Texte fourni:
US Secretary of State Anthony Blinken shakes hands at the EU-US Energy Council Ministerial meeting at the European Council building in Brussels, April 2023, File

Jean Delaunay

Euroviews. Démocrate ou républicain ? Dans tous les cas, l’Europe devra répondre au changement de cap de Washington

Les États-Unis demeurent le principal allié de l’Europe. Mais les intérêts de l’Europe ne coïncident pas entièrement avec ceux de Washington, quel que soit le résultat de l’élection présidentielle américaine, écrit Jörg Rocholl.

Avant même la décision du président Joe Biden de se retirer de la course, l’élection présidentielle américaine du 5 novembre était l’événement politique mondial de l’année, projetant son ombre loin en Europe.

Les différences substantielles entre les candidats en termes de contenu et de style, et donc leurs impacts sur la sécurité et la prospérité de l’Europe, sont indiscutables.

On oublie souvent que des changements stratégiques majeurs sont en cours dans la politique américaine, indépendamment du résultat des élections. En d’autres termes, Donald Trump est moins le moteur de ce changement qu’il en est plutôt le symptôme.

Consigne écrite A: Recopiez fidèlement les entrées, de la ligne contenant "Collapse the Text" jusqu'à celle contenant "point(879,77)", ces deux lignes comprises.

Données d'entrée:
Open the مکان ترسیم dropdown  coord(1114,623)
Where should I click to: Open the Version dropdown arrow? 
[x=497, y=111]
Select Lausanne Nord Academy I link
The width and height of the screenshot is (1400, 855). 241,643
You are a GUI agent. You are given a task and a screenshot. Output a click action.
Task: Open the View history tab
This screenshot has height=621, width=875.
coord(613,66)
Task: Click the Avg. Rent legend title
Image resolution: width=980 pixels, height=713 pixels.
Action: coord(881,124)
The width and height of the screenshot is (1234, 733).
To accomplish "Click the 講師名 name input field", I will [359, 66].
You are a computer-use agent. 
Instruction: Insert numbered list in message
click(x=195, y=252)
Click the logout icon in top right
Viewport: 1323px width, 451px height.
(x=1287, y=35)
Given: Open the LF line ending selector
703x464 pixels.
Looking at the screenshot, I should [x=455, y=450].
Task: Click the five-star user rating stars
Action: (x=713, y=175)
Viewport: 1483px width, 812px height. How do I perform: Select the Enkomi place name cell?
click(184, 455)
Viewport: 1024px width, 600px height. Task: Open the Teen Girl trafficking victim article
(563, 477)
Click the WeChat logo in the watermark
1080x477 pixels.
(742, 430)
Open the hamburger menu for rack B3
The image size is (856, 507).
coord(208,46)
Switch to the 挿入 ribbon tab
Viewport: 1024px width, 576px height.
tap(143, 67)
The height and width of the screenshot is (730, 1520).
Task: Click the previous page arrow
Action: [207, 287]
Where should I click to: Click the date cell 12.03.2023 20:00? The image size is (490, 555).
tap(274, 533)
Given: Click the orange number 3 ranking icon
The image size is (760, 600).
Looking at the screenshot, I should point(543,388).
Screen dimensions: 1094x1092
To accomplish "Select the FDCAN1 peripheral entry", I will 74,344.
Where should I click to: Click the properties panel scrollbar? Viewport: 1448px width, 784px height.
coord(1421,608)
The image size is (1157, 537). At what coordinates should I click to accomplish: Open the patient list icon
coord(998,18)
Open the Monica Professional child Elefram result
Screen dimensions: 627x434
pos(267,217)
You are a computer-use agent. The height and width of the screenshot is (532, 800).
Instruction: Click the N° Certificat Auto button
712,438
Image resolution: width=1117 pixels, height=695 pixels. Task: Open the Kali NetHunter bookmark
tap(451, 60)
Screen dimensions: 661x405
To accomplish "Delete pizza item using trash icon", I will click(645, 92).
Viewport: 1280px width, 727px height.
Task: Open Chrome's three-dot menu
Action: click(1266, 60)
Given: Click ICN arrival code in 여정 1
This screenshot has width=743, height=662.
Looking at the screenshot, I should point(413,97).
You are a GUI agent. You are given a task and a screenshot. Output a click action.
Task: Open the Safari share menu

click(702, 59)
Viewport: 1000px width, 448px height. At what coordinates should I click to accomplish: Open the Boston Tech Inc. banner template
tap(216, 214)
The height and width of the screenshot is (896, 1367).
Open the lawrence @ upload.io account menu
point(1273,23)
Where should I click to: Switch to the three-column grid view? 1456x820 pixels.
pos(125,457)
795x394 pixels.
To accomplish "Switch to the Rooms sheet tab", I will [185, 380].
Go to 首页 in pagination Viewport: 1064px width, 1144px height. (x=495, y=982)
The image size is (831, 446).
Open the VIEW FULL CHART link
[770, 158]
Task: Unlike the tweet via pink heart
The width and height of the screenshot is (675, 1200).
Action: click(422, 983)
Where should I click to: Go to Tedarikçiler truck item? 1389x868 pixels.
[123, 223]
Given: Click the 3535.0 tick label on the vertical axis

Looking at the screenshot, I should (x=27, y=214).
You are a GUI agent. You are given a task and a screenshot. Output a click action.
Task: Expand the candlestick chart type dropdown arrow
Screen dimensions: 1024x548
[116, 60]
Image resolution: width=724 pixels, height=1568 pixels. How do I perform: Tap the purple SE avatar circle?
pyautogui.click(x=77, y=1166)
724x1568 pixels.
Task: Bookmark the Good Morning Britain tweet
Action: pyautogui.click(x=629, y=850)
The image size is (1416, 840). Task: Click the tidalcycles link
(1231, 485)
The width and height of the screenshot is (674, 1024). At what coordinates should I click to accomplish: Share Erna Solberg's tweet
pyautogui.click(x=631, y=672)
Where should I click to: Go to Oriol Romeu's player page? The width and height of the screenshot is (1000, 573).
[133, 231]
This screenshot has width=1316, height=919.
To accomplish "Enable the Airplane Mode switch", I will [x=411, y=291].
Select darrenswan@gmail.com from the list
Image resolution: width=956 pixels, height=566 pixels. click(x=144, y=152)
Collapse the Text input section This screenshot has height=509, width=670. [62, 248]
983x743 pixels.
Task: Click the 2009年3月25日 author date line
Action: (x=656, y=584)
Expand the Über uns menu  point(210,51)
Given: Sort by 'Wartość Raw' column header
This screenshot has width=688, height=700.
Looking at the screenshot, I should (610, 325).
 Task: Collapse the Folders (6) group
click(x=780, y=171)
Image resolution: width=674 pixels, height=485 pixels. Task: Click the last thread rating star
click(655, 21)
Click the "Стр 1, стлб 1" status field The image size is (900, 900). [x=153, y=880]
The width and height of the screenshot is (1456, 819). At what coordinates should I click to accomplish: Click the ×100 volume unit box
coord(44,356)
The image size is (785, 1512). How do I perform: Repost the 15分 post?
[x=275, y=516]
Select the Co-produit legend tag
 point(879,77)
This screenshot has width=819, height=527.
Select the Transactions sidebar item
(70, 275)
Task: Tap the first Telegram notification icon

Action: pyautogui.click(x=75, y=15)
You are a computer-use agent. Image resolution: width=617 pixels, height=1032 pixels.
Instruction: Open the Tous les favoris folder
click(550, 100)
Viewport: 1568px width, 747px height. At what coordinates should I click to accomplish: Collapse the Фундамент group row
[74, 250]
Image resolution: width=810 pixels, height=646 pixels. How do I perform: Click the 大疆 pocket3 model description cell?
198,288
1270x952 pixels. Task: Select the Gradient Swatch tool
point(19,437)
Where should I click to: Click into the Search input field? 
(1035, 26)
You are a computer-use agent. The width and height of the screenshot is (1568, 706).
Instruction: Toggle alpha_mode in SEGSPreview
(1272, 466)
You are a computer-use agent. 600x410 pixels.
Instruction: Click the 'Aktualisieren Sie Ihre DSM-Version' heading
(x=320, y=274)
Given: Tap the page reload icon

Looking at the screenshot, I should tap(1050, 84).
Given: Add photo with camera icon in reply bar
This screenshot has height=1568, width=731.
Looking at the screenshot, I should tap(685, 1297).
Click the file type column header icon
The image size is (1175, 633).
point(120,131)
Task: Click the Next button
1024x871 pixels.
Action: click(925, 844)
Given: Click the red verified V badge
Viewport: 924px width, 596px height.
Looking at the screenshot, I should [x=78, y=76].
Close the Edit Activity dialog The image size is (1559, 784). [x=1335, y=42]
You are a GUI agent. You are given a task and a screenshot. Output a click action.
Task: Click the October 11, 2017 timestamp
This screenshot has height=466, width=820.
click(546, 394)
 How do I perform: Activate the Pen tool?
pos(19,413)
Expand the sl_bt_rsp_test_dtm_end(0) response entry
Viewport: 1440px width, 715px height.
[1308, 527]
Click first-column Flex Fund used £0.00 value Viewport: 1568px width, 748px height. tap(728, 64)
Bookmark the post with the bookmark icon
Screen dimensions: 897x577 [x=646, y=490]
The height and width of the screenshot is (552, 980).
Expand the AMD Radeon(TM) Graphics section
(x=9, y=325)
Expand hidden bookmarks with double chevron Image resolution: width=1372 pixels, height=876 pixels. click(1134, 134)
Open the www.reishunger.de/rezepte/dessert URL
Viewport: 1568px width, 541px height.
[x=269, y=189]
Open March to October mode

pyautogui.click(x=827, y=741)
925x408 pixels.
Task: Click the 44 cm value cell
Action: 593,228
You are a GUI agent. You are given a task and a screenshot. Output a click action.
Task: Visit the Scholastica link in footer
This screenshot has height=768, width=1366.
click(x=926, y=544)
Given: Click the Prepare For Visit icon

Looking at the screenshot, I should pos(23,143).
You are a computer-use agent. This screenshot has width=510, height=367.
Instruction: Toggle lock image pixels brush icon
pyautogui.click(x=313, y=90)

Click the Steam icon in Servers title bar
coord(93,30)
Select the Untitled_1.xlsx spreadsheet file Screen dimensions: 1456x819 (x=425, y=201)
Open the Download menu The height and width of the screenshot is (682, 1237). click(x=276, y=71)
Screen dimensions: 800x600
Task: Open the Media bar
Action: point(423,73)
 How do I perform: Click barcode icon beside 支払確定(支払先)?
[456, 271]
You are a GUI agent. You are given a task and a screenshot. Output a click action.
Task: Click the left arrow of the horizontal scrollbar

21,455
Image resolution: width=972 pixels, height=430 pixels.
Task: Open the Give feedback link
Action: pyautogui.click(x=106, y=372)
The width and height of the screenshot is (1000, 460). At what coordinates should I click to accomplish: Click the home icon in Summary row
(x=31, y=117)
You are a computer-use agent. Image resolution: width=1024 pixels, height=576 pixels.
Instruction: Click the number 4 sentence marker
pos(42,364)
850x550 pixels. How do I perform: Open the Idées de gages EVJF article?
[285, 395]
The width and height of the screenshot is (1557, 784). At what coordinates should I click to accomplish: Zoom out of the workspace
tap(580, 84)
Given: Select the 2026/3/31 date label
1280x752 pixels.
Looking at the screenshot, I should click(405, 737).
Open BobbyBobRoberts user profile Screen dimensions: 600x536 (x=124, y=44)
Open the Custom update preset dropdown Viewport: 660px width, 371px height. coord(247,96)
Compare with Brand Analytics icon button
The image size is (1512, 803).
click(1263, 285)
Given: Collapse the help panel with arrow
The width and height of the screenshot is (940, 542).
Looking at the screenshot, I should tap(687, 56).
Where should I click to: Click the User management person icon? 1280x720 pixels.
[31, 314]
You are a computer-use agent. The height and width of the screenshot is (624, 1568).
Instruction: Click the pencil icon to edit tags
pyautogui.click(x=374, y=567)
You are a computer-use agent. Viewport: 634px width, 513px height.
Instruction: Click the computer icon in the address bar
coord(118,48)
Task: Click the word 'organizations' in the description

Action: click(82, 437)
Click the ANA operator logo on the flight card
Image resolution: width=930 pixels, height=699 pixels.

Consigne écrite B: Rédigez la suite de l'article sur l'élection présidentielle américaine et l'Europe, en reprenant après sa dernière phrase.

Corrigé de l'exercice A:
Collapse the Text input section This screenshot has height=509, width=670. [62, 248]
983x743 pixels.
Task: Click the 2009年3月25日 author date line
Action: (x=656, y=584)
Expand the Über uns menu  point(210,51)
Given: Sort by 'Wartość Raw' column header
This screenshot has width=688, height=700.
Looking at the screenshot, I should (610, 325).
 Task: Collapse the Folders (6) group
click(x=780, y=171)
Image resolution: width=674 pixels, height=485 pixels. Task: Click the last thread rating star
click(655, 21)
Click the "Стр 1, стлб 1" status field The image size is (900, 900). [x=153, y=880]
The width and height of the screenshot is (1456, 819). At what coordinates should I click to accomplish: Click the ×100 volume unit box
coord(44,356)
The image size is (785, 1512). How do I perform: Repost the 15分 post?
[x=275, y=516]
Select the Co-produit legend tag
 point(879,77)

Corrigé de l'exercice B:
Face à cette constatation, la réponse stratégique de l’Europe doit évoluer. Nous ne devons pas considérer le résultat des élections comme un lapin qui regarde un serpent, en espérant un résultat favorable.

Nous devons plutôt définir et représenter nos propres objectifs de manière indépendante et rapide, indépendamment des élections.

Washington va-t-il changer d’orientation ?

Plusieurs évolutions fondamentales témoignent de ce changement majeur aux États-Unis. Le pays est en train de réorienter de plus en plus son attention vers la région indo-pacifique.

Ce processus a commencé avec les slogans de pivotement vers l’Asie et de rééquilibrage sous Obama et a été poursuivi de manière encore plus intensive par Trump.

L’administration Biden considère la Chine comme le défi le plus grand et le plus global pour la sécurité des États-Unis.

Le président américain Donald Trump assiste à une réunion du Conseil de l'Atlantique Nord lors d'un sommet des chefs d'État et de gouvernement au siège de l'OTAN à Bruxelles, en juillet 2018, dossier
Le président américain Donald Trump assiste à une réunion du Conseil de l’Atlantique Nord lors d’un sommet des chefs d’État et de gouvernement au siège de l’OTAN à Bruxelles, en juillet 2018.

La Chine restera donc dans un avenir proche le principal concurrent des Etats-Unis et fera l’objet d’une attention croissante. Les Etats-Unis exigeront de plus en plus que d’autres parties du monde choisissent leur camp dans cette compétition.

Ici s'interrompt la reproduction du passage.